-- start of DATA FOR THE TASK --

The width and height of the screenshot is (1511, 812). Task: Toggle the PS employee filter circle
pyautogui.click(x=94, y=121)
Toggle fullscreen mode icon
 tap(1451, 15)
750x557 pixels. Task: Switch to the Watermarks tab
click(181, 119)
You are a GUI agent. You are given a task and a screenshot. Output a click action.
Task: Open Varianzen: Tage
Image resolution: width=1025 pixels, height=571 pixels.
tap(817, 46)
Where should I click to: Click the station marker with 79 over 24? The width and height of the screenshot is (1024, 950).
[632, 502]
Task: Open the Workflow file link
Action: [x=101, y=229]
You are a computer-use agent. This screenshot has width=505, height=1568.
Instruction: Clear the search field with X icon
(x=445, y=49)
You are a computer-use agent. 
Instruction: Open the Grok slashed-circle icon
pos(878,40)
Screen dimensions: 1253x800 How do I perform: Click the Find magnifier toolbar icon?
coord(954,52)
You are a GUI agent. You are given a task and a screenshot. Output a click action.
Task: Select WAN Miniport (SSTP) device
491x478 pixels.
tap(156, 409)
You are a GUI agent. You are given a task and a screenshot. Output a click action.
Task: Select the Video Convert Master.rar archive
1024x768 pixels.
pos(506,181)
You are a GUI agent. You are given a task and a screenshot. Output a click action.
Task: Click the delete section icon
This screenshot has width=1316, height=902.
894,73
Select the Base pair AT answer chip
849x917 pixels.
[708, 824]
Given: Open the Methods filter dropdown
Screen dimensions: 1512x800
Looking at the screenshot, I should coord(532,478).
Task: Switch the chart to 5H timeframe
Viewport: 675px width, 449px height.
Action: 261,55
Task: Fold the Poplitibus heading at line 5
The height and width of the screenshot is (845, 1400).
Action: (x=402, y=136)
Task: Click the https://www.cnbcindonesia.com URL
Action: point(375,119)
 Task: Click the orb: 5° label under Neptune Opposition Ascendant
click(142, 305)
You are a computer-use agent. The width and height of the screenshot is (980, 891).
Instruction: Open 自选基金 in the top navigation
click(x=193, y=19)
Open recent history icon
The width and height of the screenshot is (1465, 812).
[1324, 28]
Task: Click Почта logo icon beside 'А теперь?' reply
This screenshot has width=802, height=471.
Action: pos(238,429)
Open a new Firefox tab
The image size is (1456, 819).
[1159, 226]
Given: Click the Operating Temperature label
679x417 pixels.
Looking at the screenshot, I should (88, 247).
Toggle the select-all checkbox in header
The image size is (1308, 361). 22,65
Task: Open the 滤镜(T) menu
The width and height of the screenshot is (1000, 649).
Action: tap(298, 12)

-- end of DATA FOR THE TASK --

- [EXERCISE]
Rewrite every line of the saved data entries above as a numbered list, skipping any blank lines.

- [WRITTEN SOLUTION]
1. The width and height of the screenshot is (1511, 812). Task: Toggle the PS employee filter circle
2. pyautogui.click(x=94, y=121)
3. Toggle fullscreen mode icon
4.  tap(1451, 15)
5. 750x557 pixels. Task: Switch to the Watermarks tab
6. click(181, 119)
7. You are a GUI agent. You are given a task and a screenshot. Output a click action.
8. Task: Open Varianzen: Tage
9. Image resolution: width=1025 pixels, height=571 pixels.
10. tap(817, 46)
11. Where should I click to: Click the station marker with 79 over 24? The width and height of the screenshot is (1024, 950).
12. [632, 502]
13. Task: Open the Workflow file link
14. Action: [x=101, y=229]
15. You are a computer-use agent. This screenshot has width=505, height=1568.
16. Instruction: Clear the search field with X icon
17. (x=445, y=49)
18. You are a computer-use agent. 
19. Instruction: Open the Grok slashed-circle icon
20. pos(878,40)
21. Screen dimensions: 1253x800 How do I perform: Click the Find magnifier toolbar icon?
22. coord(954,52)
23. You are a GUI agent. You are given a task and a screenshot. Output a click action.
24. Task: Select WAN Miniport (SSTP) device
25. 491x478 pixels.
26. tap(156, 409)
27. You are a GUI agent. You are given a task and a screenshot. Output a click action.
28. Task: Select the Video Convert Master.rar archive
29. 1024x768 pixels.
30. pos(506,181)
31. You are a GUI agent. You are given a task and a screenshot. Output a click action.
32. Task: Click the delete section icon
33. This screenshot has width=1316, height=902.
34. 894,73
35. Select the Base pair AT answer chip
36. 849x917 pixels.
37. [708, 824]
38. Given: Open the Methods filter dropdown
39. Screen dimensions: 1512x800
40. Looking at the screenshot, I should coord(532,478).
41. Task: Switch the chart to 5H timeframe
42. Viewport: 675px width, 449px height.
43. Action: 261,55
44. Task: Fold the Poplitibus heading at line 5
45. The height and width of the screenshot is (845, 1400).
46. Action: (x=402, y=136)
47. Task: Click the https://www.cnbcindonesia.com URL
48. Action: point(375,119)
49.  Task: Click the orb: 5° label under Neptune Opposition Ascendant
50. click(142, 305)
51. You are a computer-use agent. The width and height of the screenshot is (980, 891).
52. Instruction: Open 自选基金 in the top navigation
53. click(x=193, y=19)
54. Open recent history icon
55. The width and height of the screenshot is (1465, 812).
56. [1324, 28]
57. Task: Click Почта logo icon beside 'А теперь?' reply
58. This screenshot has width=802, height=471.
59. Action: pos(238,429)
60. Open a new Firefox tab
61. The image size is (1456, 819).
62. [1159, 226]
63. Given: Click the Operating Temperature label
64. 679x417 pixels.
65. Looking at the screenshot, I should (88, 247).
66. Toggle the select-all checkbox in header
67. The image size is (1308, 361). 22,65
68. Task: Open the 滤镜(T) menu
69. The width and height of the screenshot is (1000, 649).
70. Action: tap(298, 12)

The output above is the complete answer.